Helm for Container Deployments

Using Helm to execute deployments as an Action.

Helm is called to replace the Ortelius default processing engine for performing container deployments. When Ortelius executes the release process, it will call the Helm Chart you have defined as your Custom Action at the Component level. Ortelius includes the version of the Helm chart as part of its overall configuration data.

Helm and Key Value Pairs

In order to support a consistent Helm deployment across Cluster Endpoints and Environments (Dev, Test, Prod) Key value pair substitution is performed. When a Helm chart is used, Ortelius will pull your Helm Chart in the .tgz format from either a public or private Chart Museum. It then expands it out into a separate directory location where Helm is executed. This location is defined by the Ortelius Endpoint which you define (see “Connecting a Ortelius Endpoint to your Kubernetes Cluster through Helm” below).

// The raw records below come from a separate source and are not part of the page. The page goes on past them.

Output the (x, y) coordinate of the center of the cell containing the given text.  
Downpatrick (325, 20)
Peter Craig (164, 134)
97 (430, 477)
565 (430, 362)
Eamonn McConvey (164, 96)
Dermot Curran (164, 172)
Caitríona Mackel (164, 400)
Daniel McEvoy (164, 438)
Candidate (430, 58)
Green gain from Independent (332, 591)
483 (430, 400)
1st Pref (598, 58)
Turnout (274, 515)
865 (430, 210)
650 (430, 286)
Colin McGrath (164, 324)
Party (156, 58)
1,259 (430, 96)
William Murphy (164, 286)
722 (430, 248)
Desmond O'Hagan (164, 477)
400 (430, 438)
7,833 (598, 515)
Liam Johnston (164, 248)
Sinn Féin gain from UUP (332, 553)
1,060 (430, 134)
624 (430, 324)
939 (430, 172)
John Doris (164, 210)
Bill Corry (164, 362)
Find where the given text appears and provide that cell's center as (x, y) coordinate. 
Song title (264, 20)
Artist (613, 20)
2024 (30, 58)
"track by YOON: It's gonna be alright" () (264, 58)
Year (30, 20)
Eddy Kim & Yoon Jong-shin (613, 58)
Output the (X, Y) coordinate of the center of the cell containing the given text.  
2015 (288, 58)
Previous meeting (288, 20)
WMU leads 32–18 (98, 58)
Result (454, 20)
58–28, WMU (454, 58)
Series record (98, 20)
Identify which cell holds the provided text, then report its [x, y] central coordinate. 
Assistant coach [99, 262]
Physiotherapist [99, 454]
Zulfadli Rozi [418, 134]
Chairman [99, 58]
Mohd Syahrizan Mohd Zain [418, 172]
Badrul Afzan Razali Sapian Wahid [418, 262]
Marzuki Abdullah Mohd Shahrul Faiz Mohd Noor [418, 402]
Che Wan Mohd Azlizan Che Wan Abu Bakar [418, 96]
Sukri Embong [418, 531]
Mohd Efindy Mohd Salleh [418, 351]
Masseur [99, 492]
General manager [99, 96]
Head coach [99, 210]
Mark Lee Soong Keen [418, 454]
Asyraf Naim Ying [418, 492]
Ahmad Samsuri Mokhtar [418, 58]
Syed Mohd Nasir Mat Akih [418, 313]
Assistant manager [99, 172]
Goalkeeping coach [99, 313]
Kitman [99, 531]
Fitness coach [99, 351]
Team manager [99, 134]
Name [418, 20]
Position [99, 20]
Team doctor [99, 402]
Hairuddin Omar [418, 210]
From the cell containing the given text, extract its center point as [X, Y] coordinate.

Ortelius will then create an override values file which contains all the specific key value pairs defined at the Endpoint, Environment, Component or Application in this order of precedence. For example, if the same key value pairs are defined at the Endpoints as well as the Application, the Endpoint key values are used.

The override values file passes the Key value definitions Helm ‘upgrade’ command. This process allows a single Helm chart to be reused across all deployments, supporting the needed key value pairs for each deployment.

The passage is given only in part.